Ослепительным апрельским утром Алексей Федорович ступил на землю Средней Азии. Земля оказалась розовой[54]. О Ташкенте он ничего не знал, кроме того, что Лев Толстой хотел отправить туда отчаявшегося Вронского. По приезде ему надлежало предстать перед регистратурой соответствующих органов госбезопасности, где у него отобрали паспорт, заменив серым листом бумаги. Каждые десять дней Алексей Федорович должен будет приходить в это учреждение регистрироваться, и на серую бумагу будут ставить треугольную печать в знак того, что он никуда не убег. Когда остались позади все формальности и дознания, его выпустили в солнечный день в солнечный город «для проживания».
В городе не было ни друзей, ни знакомых. В кармане лежали лишь два письма: к профессору-ботанику Николаю Даниловичу Костецкому и архитектору и художнику Маркушевичу[55]. Город встретил всё нарастающим зноем. Тогда цвела еще джидда, и ее запах то возникал, то исчезал в разных кварталах города.
В гостинице не было мест. Профессор Костецкий радушно встретил нас и предложил жить у него, пока не будет снята комната для жилья. Он потом сделался нашим чудесным другом – Алексей Федорович прозвал его «Скворчик», а его имя и отчество тут же были навсегда забыты. Он позднее стал директором Никитского ботанического сада в Крыму.
Уговорившись о первом ночлеге, мы отправились искать указанного нам адресата[56], живущего в Старом городе. Это оказалось нелегко. Зной нарастал, без конца хотелось пить, и жажда становилась неутолимой. Казалось, влага сохранялась только на лепестках роз, продававшихся на всех перекрестках. Розы лежали в плоских корзинах, их без конца сбрызгивали водой прелестные девочки со множеством косичек за спиной. Много часов бродили мы в поисках махалля Игарчи[57], каждый встречный со всей благожелательностью показывал нам направление, противоположное предыдущему.
На каждом шагу висели радиорепродукторы, и отовсюду слышалось пение Халимы Насыровой. Ее удивительный голос первым донес до слуха композитора то очарование Востока, по которому почти ностальгически тосковала последние годы его душа.

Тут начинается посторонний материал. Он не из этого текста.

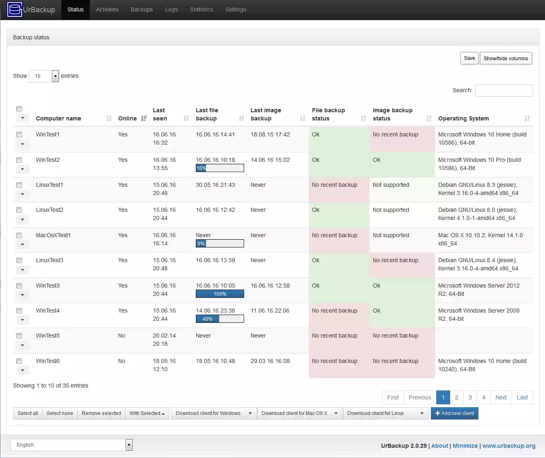Open the Statistics tab
Viewport: 545px width, 458px height.
(201, 9)
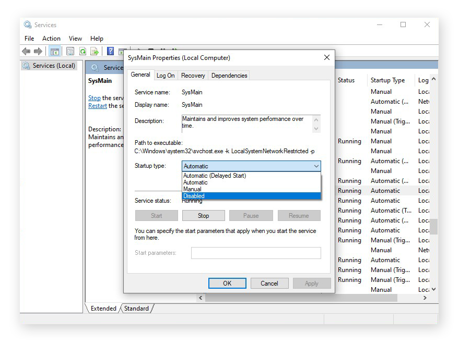Click the Export List toolbar icon
The image size is (459, 345).
click(x=95, y=51)
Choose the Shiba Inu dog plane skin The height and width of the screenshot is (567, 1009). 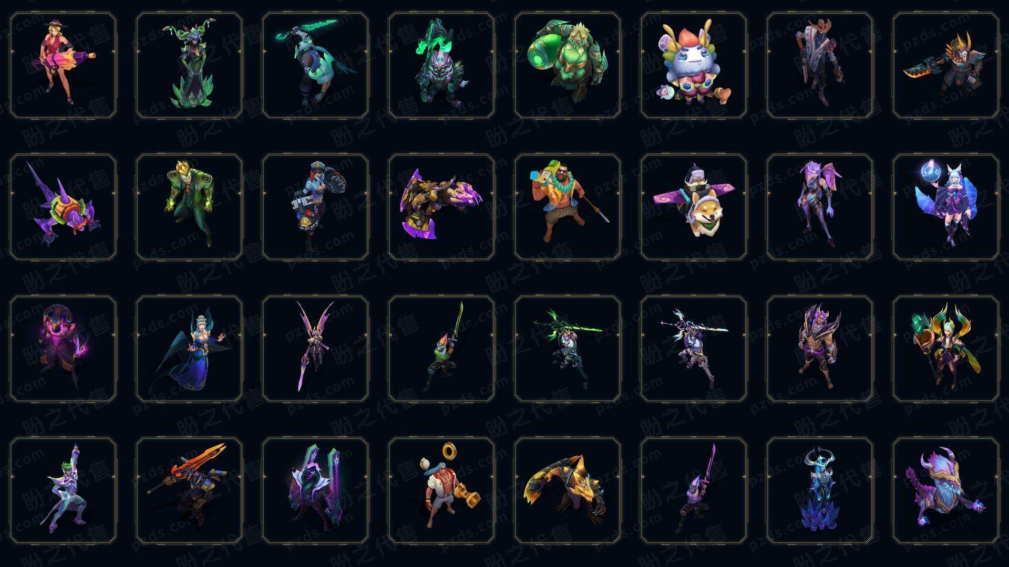(694, 207)
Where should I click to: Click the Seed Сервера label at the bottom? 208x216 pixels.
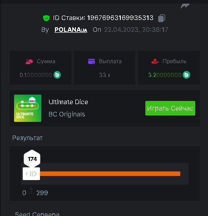[37, 214]
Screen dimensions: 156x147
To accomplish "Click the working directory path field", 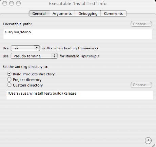I will coord(80,95).
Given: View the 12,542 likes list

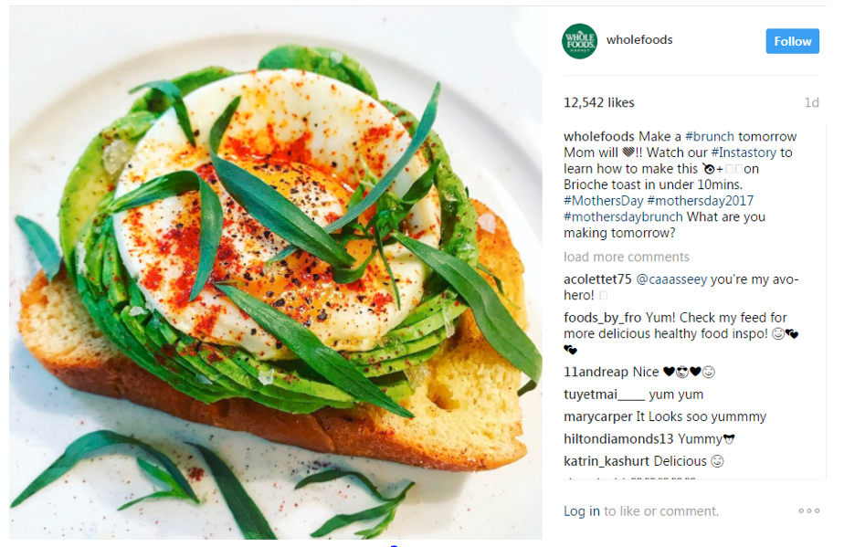Looking at the screenshot, I should click(x=599, y=102).
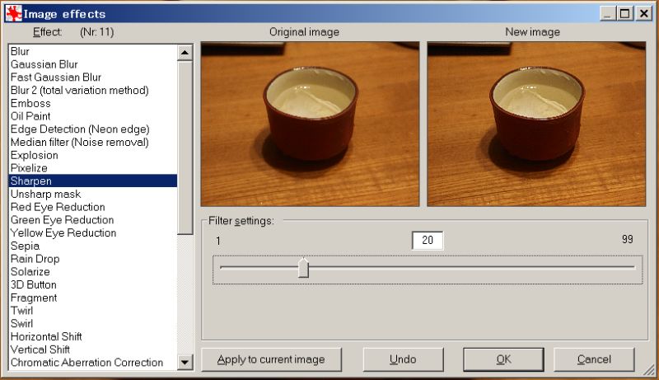
Task: Select Edge Detection (Neon edge) effect
Action: (80, 129)
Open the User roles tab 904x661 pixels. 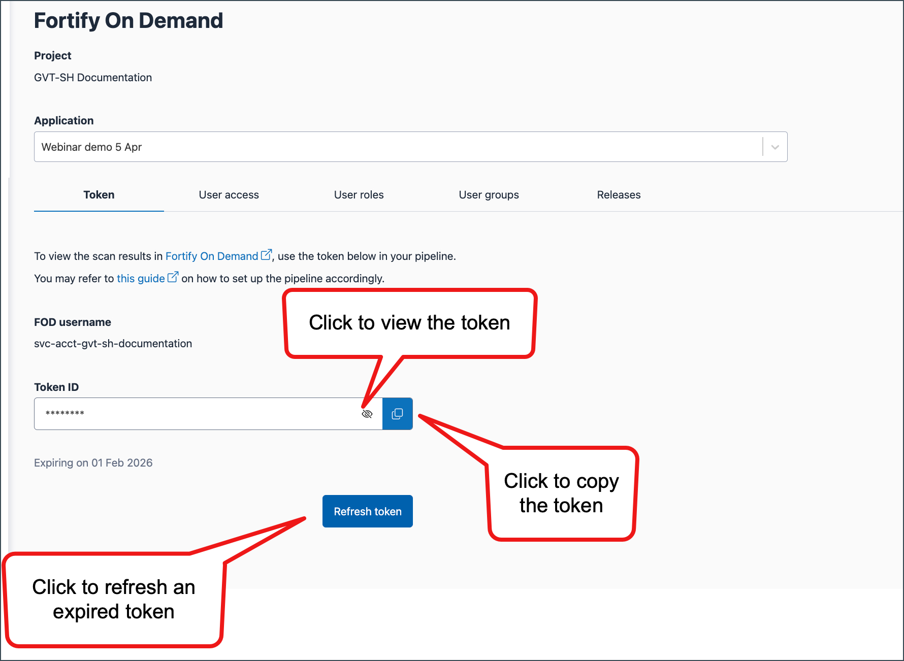tap(359, 195)
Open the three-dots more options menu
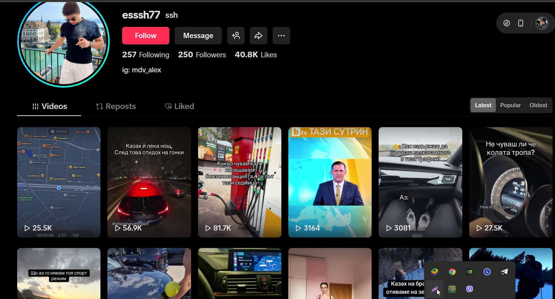This screenshot has width=555, height=299. 281,36

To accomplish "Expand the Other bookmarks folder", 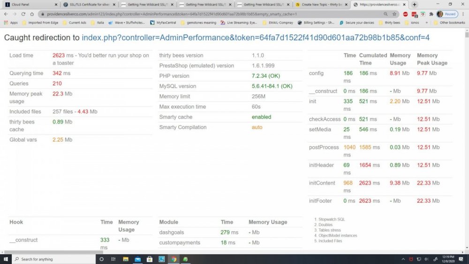I will click(x=449, y=23).
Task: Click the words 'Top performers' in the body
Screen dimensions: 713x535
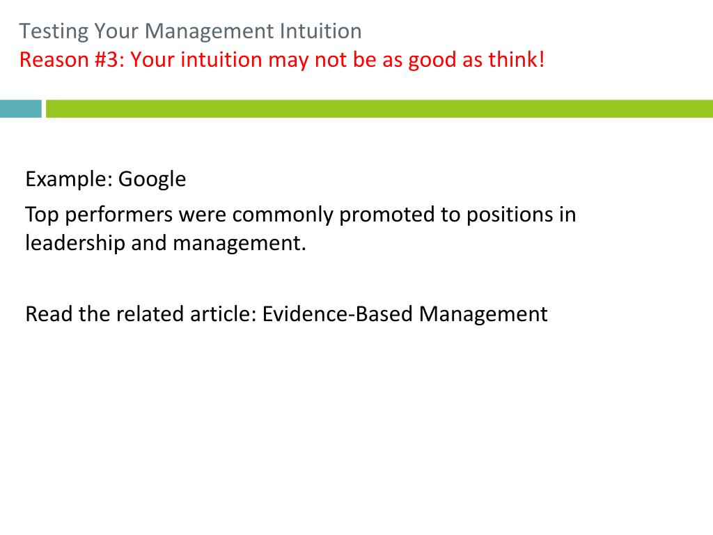Action: [99, 215]

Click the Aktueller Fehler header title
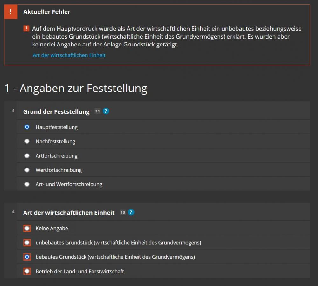click(x=47, y=12)
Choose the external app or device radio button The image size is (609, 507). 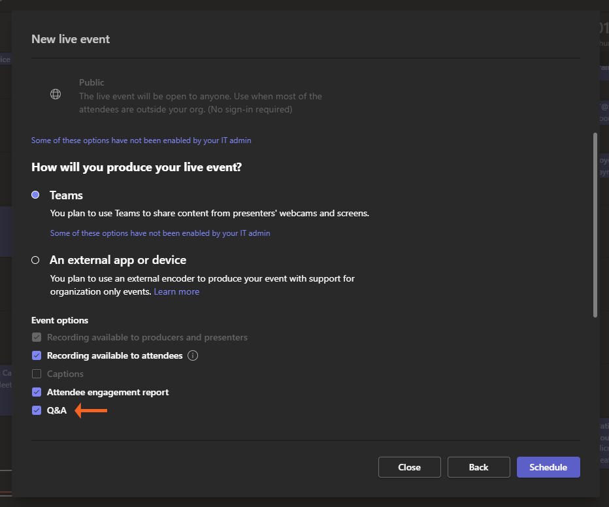[36, 260]
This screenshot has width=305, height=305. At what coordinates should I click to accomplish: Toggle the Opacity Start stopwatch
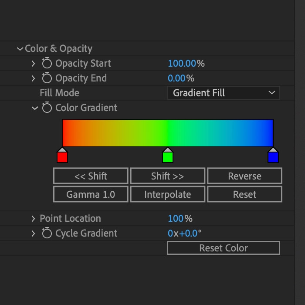47,63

Солнце уже близилось к закату, когда мы подошли к обрыву, откуда из глубокой тени вставала мощная глинобитная стена, по которой свисали ветви деревьев сада. И вдруг Алексей Федорович, остановившись, сказал: «Хочешь знать? А жить мы будем там, в том саду». Я сказала, что это было бы чудесно, неправдоподобно хорошо. Так оно и оказалось. Когда через неделю мы сняли комнату на улице Седельщиков (Игарчи) и, выйдя из дома другой дорогой, оглянулись назад, мы, в самом деле, увидели и овраг, и глинобитный дувал, и тот самый сад, в котором нам теперь предстояло жить.
А в тот день, когда мы уже подходили к дому, который так долго искали, вдруг на узкой улочке распахнулась калитка и выглянула очаровательная девочка лет тринадцати. Она приветливо улыбнулась и скрылась, затем снова появилась, и протянула Алексею Федоровичу ярко-красную розу. Что-то дрогнуло в его лице, и он сказал: «Смотри, это Восток приветствует меня». Некоторое время спустя он написал стихи, где были такие строки:
В годину трудную тревог и унижений, Когда сквозь дни себя так тягостно нести, Нет, не пристало нам забыться в отчужденьи, Пред незаслуженным склониться на пути. Для гостя распахни, Восток, дверей засовы, Ведь издавна твои гостеприимны кровы, Вокруг меня твои века, Вглядись – моя к тебе протянута рука.